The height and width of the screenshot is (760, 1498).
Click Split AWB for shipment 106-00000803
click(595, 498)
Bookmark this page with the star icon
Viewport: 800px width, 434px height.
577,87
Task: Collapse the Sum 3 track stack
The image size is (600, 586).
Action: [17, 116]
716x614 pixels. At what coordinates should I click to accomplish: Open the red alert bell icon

^^^^^^^^

■ REQUIREMENT ■
Set down nothing but the lines from the one containing "Click Split AWB for shipment 106-00000803" through the end of the entries above, exactly as written, both ends counted.

■ THE ANSWER ■
Click Split AWB for shipment 106-00000803
click(595, 498)
Bookmark this page with the star icon
Viewport: 800px width, 434px height.
577,87
Task: Collapse the Sum 3 track stack
The image size is (600, 586).
Action: [17, 116]
716x614 pixels. At what coordinates should I click to accomplish: Open the red alert bell icon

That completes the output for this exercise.